# DOCUMENT TEXT
▬▬▬▬▬▬
The book is set in Partageuse, South West Australia. Tom Sherbourne, just home from the First World War takes a job as a lighthouse keeper on Janus Rock to counteract the effects of war; needing the silence and nature to soothe his troubled mind. The island is miles off the coast of Partageuse and the store boat only visits every three months, the lighthouse keeper is granted a month’s leave every three years. Tom is meticulous in carrying out his duties and is principled and disciplined. I loved Tom’s character, his quiet dignity and diligence, the love he felt for his wife. A good man put in a terrible position.

Whilst on leave in Partageuse, Tom meets Izzy, the two fall in love and move back to Janus to start married life together. Izzy’s greatest wish is to have a child and when she suffers two miscarriages and then a stillbirth, she is heartbroken.

The crux of the story comes into being when a boat is washed up with a dead man and a baby inside. Against every moral fibre of his being, Tom is convinced by Izzy to let her keep the baby. You know this is not going to end well.

The descriptions of the island and the lighthouse with the weather and the sense of isolation are just wonderful, so evocative that it has you yearning for life on Janus.
▬▬▬▬▬▬
# SET OF TASKS
**1)** According to the book review, how often does the store boat visit Janus Rock?
**2)** Reproduce the part of the book review that opens with the words containing "Whilst on leave" and closes with "she is heartbroken.", swapping "Izzy" for "Isabel".

# SUPPLIED INFORMATION
▬▬▬▬▬▬
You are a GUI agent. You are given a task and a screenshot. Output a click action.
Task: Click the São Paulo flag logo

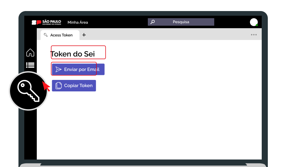pos(36,22)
▬▬▬▬▬▬
# RESULTS IN ORDER
**1)** Every three months.

**2)**
Whilst on leave in Partageuse, Tom meets Isabel, the two fall in love and move back to Janus to start married life together. Isabel’s greatest wish is to have a child and when she suffers two miscarriages and then a stillbirth, she is heartbroken.